We all might as well get used to singing “Kennedy, Kennedy, Kennedy, Kennedy” as we embark upon another great crusade that is the 2007-2008 term at the United States Supreme Court. This term, perhaps even more than the last one, Justice Anthony Kennedy is sure to leave his mark in the law as the author (or at least swing vote) in a series of predicted 5-4 decisions.
Forget the hullabaloo over Justice Thomas on the right or Justice Stevens on the left. Ideological alignments being what they are these days, it’s Kennedy’s legal world - we are just living in it.
For example, Kennedy almost certainly will cast the deciding vote in Baze v. Rees, a Kentucky case that will shape the nation’s lethal injection procedures in capital cases for years to come. At issue in the Bluegrass State is whether the Commonwealth’s injection “cocktail” - the mix of drugs given to condemned prisoners on the day of their execution - is administered in the right order with the right dosages to ensure that the prisoner does not run afoul of the 8th Amendment’s ban against “cruel and unusual punishment”
The four more conservative Justices on the Court almost certainly will declare that each state is free to develop its own protocols for putting condemned inmates to death, and that executions by definition cannot be free from pain and suffering on the part of the executed. The Court’s more liberal members, on the other hand, likely will call for stringent requirements that prison officials must meet before they can continue to execute people in this fashion.
I’m betting that where Justice Kennedy comes down in Baze will determine which side wins the case. And, if you are looking to the past for any sense of the future, remember that Justice Kennedy voted to ban the execution of mentally retarded death row inmates as well as those capital murderers who killed before they were 18 years old. It’s a case that has huge national significance - several states, including Florida and California, already have halted capital punishment until they can ensure better injection protocols.

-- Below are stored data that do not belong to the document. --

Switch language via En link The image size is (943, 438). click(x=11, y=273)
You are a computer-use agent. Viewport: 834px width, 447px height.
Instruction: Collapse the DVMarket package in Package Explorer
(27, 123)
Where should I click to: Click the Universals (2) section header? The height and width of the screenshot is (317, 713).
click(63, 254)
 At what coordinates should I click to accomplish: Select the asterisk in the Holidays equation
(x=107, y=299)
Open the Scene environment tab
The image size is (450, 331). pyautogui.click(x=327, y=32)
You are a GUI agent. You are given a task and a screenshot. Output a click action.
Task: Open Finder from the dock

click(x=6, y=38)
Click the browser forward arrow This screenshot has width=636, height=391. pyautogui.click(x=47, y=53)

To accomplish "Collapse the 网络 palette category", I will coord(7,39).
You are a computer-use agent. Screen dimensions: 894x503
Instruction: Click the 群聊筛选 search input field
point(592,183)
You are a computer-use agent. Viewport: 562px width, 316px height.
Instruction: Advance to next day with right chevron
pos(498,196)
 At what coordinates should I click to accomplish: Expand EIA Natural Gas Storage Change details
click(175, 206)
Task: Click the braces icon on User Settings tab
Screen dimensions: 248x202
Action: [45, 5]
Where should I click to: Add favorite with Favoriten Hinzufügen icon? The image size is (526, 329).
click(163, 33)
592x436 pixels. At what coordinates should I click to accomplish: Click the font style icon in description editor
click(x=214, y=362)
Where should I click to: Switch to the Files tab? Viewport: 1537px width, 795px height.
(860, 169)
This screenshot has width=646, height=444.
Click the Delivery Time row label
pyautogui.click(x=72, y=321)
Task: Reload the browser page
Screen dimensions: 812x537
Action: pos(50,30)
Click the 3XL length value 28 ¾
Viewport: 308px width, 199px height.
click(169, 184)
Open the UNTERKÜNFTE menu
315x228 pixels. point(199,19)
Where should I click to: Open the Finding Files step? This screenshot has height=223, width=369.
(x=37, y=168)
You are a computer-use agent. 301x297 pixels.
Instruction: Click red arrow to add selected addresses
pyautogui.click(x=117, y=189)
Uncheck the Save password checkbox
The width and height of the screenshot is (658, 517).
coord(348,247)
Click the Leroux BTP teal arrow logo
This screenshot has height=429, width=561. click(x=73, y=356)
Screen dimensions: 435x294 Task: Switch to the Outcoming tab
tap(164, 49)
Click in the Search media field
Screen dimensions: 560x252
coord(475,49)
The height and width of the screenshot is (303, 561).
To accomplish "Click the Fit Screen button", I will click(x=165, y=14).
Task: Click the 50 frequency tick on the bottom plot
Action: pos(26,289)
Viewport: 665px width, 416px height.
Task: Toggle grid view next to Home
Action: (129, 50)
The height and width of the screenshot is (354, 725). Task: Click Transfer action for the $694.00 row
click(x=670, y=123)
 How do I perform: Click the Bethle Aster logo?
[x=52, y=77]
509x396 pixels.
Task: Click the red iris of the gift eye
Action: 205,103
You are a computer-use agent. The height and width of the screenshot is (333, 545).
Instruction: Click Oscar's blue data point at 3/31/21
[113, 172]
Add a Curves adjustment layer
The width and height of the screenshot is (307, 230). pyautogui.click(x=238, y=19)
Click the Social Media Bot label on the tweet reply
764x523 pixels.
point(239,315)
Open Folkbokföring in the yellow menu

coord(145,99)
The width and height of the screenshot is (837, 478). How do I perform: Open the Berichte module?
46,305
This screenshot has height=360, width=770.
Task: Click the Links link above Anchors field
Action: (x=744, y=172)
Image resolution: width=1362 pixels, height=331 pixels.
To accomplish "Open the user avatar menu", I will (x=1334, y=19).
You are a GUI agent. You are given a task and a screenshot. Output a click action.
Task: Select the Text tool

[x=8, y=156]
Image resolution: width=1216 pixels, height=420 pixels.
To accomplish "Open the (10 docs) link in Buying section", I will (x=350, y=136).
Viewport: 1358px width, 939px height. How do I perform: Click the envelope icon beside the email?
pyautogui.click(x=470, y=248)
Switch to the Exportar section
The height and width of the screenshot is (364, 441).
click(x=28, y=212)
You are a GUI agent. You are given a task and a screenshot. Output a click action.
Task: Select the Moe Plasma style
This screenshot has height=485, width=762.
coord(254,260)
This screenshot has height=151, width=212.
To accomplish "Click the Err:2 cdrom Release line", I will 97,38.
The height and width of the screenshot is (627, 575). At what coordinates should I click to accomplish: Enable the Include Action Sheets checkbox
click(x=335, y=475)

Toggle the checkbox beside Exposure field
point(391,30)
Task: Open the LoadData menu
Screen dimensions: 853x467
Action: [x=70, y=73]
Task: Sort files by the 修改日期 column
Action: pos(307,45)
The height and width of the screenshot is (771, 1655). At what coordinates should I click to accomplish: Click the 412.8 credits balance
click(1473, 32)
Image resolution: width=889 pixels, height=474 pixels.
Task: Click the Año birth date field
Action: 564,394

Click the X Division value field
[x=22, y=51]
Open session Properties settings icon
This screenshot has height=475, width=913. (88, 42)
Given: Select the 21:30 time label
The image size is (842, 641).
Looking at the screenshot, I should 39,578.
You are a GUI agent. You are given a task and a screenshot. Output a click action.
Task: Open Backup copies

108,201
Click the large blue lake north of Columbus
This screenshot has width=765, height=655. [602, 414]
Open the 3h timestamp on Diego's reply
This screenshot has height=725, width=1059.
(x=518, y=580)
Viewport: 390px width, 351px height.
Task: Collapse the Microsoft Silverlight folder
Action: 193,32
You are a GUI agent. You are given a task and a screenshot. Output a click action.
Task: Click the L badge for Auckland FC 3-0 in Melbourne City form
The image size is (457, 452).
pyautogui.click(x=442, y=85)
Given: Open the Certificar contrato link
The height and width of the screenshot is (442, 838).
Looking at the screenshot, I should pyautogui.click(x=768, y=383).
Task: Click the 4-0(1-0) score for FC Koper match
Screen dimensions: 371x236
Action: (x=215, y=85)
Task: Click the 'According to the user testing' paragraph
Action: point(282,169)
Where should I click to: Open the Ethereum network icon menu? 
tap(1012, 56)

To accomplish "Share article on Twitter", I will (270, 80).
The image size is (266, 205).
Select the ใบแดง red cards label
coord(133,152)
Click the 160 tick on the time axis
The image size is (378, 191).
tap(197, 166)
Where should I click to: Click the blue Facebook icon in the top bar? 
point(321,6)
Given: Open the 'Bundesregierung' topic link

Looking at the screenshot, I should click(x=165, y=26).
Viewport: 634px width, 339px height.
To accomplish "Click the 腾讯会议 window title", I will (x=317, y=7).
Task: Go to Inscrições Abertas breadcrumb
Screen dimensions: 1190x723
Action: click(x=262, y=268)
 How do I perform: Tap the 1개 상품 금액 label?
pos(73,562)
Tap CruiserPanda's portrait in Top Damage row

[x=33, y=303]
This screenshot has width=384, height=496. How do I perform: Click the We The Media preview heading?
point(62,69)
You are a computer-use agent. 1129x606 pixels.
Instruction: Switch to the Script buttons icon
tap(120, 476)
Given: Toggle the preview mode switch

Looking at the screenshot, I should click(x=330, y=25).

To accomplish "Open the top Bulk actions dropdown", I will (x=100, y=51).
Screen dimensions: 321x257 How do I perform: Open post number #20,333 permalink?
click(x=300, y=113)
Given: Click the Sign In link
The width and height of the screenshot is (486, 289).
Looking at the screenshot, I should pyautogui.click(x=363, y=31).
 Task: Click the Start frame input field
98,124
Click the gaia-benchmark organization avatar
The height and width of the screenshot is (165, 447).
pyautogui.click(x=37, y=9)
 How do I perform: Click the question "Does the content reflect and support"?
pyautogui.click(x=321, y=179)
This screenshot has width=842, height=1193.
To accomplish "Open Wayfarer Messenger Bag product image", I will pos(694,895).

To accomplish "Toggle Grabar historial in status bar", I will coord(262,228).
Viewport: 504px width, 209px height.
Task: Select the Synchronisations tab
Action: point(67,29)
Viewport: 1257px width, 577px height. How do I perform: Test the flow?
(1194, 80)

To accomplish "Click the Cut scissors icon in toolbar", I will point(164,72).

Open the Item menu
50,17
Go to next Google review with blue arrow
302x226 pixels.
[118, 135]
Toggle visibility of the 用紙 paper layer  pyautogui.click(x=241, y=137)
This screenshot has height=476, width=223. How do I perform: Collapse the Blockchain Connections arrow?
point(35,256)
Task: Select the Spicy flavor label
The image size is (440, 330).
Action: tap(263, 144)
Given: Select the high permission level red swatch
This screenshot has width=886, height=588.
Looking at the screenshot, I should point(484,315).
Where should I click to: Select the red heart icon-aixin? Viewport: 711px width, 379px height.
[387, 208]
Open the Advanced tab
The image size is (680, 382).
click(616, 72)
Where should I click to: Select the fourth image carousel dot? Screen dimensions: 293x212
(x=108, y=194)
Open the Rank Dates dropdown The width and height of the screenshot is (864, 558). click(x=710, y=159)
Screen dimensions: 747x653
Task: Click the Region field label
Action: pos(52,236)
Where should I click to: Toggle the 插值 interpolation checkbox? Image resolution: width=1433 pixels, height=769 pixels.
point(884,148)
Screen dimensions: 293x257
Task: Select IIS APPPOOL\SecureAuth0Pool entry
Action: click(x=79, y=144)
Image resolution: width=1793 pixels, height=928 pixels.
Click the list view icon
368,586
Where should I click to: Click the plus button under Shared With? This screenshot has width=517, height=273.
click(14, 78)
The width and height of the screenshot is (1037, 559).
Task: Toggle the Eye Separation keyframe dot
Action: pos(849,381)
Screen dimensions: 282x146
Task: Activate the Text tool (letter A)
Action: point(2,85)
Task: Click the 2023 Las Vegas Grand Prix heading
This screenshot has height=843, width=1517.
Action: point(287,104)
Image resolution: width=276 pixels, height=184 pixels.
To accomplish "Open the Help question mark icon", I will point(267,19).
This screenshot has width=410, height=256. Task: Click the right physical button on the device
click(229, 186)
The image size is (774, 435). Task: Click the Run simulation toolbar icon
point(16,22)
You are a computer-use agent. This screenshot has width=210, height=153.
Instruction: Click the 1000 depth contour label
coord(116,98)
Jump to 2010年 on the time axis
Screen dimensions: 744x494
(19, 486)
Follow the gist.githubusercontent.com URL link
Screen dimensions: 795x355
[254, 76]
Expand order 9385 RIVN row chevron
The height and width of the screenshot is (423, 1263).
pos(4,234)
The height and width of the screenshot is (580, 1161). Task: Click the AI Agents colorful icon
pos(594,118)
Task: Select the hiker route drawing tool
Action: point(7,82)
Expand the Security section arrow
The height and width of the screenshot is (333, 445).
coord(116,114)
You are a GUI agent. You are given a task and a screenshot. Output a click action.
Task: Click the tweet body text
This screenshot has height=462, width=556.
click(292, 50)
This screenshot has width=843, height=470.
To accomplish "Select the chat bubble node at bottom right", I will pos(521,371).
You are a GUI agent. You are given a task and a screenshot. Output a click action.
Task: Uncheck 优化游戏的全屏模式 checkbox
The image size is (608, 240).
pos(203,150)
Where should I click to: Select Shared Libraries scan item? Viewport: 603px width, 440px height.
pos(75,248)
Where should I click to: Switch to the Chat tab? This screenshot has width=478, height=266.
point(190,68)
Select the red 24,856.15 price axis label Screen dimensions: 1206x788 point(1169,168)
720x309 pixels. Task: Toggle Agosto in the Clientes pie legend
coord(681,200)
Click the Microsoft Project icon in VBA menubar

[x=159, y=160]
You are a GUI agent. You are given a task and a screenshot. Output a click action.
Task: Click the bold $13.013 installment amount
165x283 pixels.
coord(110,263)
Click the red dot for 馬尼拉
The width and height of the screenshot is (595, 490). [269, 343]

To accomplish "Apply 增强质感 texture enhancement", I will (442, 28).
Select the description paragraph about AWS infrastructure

The Justices this term will also tackle several important cases with electoral and political ramifications. Just last week the Court announced that it would hear and decide - in time to make a difference in the 2008 presidential election - a voter fraud case out of Indiana labeled Crawford v. Marion County that will ripple into Michigan and other states with similar legislation. Lawmakers in the Hoosier State passed a new measure that requires voters to show government-issued photographic identification at the polls. Six other states require photo IDs and 20 more require some sort of identification, barriers to voting that did not exist prior to the 2000 election recount fiasco in Florida.
Republican politicians - and inevitably conservative judges - say a state’s interest in ensuring that there is no voter fraud trumps any inconvenience caused by requiring the IDs. Democratic politicians - and inevitably liberal judges - say that the law was passed by Republicans in order to make it more difficult for the poor and minorities (by the way, traditionally Democratic voters) to have their votes counted. The Democrats say that Indiana’s law focuses upon folks who show to vote but does not cover folks (traditionally Republicans) who vote by absentee ballot. Justice Kennedy almost surely will be in the majority here, too.
In fact, politics and the law meet right away - on the first day of the Court’s calendar for the term - when the Justices consider a case out of Washington that involves a challenge to that state’s rules allowing candidates to declare their affiliation to a party without that party’s consent. The Justices also will hear a remarkably similar case out of New York. Should a candidate have a right to “freely associate” with the party of her choice under the First Amendment? Or does that right belong to the party itself? We’ll know in a few months.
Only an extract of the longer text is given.